> **Document segment**:
● ● ●
Eagle Ford pushes incomes in South Texas up 13.62%

Fuel Fix:
The Eagle Ford Shale is turning out to be more than an oil boom. It’s also a shot in the wallet, pulling up personal income in counties across the region — some of the poorest in the state.

With a sudden abundance of well-paid oil field jobs, counties with Eagle Ford Shale wells permitted or in production saw an average increase in per capita income of 13.62 percent between 2008 and 2011, according to data from the U.S. Department of Commerce’s Bureau of Economic Analysis.

Texas as a whole saw an increase in per capita income of 1.34 percent during that time period, which included the last recession. Average pay reached $40,147.

The average Eagle Ford county’s per capita income increased from $28,148.92 in 2008, when the boom started, to $31,893.92 in 2011, the latest year for which data is available.

In some counties, income growth outpaced Texas as a whole even more dramatically.

“There’s full employment, literally,” said Larry Dovalina, city administrator in Cotulla in La Salle County, where personal income rose 31 percent in the wake of the oil boom. “Everybody who wants a job has one.”

Dovalina said all employers have had to raise wages to try to retain workers, even for service jobs. The local McDonald’s has a “help wanted” sign with pay at $10 an hour, and Dovalina said each time a new hotel opens to cater to energy companies, maids are able to jump to new jobs at higher pay.

“It’s not just the oil field,” Dovalina said. “It’s all being pushed up or pulled up.”

Dimmit County had the biggest percentage jump in average income, at 36.4 percent. McMullen County’s average personal income jumped 35.9 percent between 2008 and 2011.


Chris Kemp, hospitality manager for Cotton Logistics, a Katy-based company that provides worker housing at The Lodge and other sites throughout the shale play, said that even food service jobs can pay as much as $12 to $15 an hour.

“This is an opportunity that didn’t exist before, and it’s open to everyone,” Kemp said.


Companies spend so much on drilling rigs and equipment that the cost of hiring workers pales in comparison.

There is more.  West Texas is seeing similar employment and growth in income.  Fast food places in Midland are paying even more than they are in South Texas.  It shows the benefit of a growing economy and a competitive marketplace for jobs.   This growth is also leading to growth in the job market in San Antonio and Houston.
● ● ●
Stored items from a collection:
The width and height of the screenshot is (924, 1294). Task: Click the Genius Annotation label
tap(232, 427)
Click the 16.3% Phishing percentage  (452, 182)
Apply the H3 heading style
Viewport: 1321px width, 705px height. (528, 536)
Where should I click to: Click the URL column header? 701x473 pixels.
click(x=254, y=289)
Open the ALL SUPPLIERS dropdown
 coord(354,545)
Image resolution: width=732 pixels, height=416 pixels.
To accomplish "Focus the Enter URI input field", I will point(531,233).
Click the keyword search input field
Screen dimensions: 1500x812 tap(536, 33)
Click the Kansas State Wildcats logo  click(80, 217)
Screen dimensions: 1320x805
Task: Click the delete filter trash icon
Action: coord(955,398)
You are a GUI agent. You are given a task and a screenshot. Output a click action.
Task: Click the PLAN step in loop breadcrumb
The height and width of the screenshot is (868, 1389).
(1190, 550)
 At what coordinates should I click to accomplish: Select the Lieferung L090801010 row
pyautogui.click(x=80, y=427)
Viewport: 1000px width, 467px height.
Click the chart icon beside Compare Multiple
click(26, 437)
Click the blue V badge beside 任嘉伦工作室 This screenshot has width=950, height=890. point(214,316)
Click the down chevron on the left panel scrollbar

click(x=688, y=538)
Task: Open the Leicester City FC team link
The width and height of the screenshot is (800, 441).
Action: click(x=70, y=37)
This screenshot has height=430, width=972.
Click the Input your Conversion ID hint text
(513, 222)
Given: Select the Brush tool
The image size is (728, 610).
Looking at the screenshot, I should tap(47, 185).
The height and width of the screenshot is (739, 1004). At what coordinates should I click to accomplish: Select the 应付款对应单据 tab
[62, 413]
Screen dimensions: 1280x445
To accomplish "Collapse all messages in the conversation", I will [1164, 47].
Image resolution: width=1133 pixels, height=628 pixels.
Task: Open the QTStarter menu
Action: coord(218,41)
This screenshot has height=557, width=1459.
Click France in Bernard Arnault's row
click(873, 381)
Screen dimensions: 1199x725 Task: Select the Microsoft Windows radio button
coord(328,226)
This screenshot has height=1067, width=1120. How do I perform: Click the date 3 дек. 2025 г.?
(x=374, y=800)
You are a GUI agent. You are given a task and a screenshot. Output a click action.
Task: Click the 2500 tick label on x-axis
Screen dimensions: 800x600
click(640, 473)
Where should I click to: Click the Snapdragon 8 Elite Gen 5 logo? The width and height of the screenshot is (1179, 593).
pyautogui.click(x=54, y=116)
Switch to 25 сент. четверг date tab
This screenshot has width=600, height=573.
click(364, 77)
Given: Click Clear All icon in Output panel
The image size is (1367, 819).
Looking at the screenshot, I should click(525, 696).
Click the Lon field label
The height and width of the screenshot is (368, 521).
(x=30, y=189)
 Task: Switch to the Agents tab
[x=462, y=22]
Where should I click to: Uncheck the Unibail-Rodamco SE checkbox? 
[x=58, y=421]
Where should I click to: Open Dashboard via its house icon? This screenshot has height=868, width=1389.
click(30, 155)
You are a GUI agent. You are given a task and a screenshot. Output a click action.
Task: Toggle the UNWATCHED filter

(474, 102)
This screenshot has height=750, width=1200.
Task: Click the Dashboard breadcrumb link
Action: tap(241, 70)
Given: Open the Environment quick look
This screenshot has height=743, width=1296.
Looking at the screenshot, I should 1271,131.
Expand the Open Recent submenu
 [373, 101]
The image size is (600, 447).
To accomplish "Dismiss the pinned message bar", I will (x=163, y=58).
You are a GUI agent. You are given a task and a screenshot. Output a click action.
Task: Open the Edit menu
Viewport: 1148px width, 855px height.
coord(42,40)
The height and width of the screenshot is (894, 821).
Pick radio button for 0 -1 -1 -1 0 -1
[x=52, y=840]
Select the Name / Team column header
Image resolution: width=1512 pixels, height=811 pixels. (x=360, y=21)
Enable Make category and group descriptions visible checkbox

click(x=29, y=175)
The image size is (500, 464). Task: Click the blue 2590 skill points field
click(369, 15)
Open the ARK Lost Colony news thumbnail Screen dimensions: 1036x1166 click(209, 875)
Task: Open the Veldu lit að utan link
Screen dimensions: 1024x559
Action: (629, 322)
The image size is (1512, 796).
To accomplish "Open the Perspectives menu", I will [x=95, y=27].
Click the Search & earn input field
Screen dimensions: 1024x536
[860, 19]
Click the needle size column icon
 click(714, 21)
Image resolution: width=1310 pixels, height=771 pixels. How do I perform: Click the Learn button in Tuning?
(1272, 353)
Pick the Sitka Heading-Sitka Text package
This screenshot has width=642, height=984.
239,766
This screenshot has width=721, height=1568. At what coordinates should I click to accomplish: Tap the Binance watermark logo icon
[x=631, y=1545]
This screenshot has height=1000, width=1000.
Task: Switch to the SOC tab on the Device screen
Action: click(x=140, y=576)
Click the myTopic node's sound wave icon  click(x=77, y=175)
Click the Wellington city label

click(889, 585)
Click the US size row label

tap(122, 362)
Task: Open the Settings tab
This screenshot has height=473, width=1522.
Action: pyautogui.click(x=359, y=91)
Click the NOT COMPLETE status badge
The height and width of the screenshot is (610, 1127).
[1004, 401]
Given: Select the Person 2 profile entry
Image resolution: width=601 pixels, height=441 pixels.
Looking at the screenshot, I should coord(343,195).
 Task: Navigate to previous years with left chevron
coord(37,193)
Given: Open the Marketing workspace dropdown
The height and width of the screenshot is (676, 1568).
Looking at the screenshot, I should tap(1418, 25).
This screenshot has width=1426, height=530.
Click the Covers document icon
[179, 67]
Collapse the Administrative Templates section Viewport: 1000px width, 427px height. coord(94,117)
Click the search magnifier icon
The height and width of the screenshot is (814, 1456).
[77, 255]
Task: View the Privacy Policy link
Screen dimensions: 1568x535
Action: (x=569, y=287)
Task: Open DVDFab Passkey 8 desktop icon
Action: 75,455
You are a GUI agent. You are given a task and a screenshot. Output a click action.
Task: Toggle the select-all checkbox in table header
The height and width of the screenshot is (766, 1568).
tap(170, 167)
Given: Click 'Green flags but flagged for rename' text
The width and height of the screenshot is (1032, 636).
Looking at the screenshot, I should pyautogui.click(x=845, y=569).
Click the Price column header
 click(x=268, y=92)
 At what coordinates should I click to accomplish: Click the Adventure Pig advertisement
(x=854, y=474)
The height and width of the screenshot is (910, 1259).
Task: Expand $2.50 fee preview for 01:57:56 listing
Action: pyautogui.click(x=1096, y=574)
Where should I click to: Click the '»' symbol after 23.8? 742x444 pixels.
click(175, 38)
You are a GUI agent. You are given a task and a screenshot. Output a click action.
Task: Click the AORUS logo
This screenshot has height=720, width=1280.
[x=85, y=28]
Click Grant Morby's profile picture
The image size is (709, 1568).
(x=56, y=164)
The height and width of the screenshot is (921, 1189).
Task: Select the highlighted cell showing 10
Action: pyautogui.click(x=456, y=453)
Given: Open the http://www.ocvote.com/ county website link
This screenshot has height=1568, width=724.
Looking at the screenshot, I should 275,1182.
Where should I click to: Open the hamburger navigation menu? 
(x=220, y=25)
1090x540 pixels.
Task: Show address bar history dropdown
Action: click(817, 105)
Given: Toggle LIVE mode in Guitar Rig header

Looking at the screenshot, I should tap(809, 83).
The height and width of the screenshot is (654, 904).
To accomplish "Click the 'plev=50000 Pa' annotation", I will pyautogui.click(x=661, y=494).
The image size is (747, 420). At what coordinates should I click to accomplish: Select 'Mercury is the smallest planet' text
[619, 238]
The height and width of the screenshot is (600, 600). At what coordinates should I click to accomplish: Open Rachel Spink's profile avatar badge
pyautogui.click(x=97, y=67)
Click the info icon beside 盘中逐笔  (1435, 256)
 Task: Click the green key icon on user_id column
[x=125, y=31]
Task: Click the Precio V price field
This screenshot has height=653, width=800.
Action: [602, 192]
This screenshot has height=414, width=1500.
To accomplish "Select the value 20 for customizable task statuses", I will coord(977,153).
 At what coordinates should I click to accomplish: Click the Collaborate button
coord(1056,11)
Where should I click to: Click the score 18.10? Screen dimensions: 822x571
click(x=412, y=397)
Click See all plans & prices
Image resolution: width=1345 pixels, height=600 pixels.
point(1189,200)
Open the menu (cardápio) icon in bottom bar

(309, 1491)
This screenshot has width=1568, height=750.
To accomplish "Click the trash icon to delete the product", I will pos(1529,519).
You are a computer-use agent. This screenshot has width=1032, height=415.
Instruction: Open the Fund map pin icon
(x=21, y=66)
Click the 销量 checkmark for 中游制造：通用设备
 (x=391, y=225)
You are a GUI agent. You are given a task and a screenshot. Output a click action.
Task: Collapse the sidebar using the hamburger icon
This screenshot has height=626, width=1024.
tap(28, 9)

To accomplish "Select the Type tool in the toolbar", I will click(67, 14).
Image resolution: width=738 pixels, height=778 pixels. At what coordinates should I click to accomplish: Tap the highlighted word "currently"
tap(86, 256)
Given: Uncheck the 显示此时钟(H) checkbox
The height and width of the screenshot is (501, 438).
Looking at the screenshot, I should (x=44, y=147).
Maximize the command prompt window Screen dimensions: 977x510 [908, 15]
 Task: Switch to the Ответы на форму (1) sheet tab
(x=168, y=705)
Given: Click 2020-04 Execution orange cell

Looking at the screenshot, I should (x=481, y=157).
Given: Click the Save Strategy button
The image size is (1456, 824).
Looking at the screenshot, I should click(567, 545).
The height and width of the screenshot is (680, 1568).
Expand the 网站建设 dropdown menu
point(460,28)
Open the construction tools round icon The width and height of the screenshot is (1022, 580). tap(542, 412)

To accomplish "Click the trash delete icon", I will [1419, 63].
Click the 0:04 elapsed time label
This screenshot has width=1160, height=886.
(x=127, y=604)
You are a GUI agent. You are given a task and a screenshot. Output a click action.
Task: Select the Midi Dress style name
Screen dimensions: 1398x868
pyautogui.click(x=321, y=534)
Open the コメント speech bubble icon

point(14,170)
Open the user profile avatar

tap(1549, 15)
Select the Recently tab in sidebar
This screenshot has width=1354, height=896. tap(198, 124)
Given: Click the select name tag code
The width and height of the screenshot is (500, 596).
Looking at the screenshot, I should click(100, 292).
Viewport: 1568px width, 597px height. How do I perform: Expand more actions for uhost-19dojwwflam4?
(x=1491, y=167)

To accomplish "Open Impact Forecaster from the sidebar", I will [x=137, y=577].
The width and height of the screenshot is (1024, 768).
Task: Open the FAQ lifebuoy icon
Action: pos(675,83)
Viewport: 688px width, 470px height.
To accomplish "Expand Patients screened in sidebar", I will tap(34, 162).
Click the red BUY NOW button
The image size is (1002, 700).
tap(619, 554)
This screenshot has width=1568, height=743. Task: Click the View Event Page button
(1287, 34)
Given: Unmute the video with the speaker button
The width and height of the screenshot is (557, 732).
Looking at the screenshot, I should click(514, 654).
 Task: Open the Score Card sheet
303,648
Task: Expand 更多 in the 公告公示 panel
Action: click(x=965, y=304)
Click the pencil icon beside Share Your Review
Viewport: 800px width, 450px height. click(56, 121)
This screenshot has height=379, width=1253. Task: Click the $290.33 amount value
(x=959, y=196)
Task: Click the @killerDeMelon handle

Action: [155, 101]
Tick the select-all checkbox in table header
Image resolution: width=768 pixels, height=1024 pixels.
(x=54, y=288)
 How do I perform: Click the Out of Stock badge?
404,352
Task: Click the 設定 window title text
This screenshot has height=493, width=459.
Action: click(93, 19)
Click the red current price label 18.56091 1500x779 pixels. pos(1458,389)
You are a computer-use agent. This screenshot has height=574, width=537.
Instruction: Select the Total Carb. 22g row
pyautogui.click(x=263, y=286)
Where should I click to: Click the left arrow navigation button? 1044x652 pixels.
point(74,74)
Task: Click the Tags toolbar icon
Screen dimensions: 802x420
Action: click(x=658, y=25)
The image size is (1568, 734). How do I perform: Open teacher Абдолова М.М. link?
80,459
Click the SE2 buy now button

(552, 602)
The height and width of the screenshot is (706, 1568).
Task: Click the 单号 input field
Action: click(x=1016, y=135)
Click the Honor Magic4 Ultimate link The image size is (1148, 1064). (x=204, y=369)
● ● ●
> **Work instructions**:
A) Which counties does the Eagle Ford income article name?
B) Repeat the Eagle Ford income article from "With a sudden" to "pay reached $40,147.".
This material is separate from the Eagle Ford income article.

> **Results for the exercise**:
A) La Salle County, Dimmit County, McMullen County

B)
With a sudden abundance of well-paid oil field jobs, counties with Eagle Ford Shale wells permitted or in production saw an average increase in per capita income of 13.62 percent between 2008 and 2011, according to data from the U.S. Department of Commerce’s Bureau of Economic Analysis.

Texas as a whole saw an increase in per capita income of 1.34 percent during that time period, which included the last recession. Average pay reached $40,147.